Aim of the task
For the entries below, report the number of lines where the string "agent" appears, and only that number.

··· Given data ···

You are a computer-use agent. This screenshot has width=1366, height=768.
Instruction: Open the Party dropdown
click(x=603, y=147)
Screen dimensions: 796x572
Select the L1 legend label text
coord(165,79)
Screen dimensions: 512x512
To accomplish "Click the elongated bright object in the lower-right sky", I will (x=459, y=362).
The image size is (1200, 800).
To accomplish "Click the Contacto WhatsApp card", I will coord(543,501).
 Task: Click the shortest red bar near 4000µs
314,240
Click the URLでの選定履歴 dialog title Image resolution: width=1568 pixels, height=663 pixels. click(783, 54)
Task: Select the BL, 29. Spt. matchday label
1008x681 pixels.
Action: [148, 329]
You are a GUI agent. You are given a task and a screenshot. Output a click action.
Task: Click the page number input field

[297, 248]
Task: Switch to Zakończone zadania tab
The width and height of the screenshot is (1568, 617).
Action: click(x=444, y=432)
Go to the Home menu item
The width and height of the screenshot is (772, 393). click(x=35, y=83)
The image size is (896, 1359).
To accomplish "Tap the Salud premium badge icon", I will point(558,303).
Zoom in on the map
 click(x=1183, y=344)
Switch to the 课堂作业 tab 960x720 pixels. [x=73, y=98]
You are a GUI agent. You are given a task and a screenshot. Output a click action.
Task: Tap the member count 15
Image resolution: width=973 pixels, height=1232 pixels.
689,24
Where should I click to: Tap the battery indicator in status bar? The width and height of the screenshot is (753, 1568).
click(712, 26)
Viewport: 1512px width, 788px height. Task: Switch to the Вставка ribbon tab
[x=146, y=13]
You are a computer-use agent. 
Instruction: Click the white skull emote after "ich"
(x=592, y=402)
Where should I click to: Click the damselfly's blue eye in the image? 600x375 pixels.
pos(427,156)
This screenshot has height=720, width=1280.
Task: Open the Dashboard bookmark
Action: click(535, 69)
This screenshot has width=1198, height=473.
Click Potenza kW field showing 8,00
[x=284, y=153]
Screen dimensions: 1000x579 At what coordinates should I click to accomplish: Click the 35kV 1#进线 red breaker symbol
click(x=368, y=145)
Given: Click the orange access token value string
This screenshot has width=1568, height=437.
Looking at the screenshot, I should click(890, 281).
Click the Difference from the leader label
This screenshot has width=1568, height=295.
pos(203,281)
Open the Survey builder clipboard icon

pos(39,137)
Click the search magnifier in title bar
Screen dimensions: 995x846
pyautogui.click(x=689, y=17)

···

Task response
4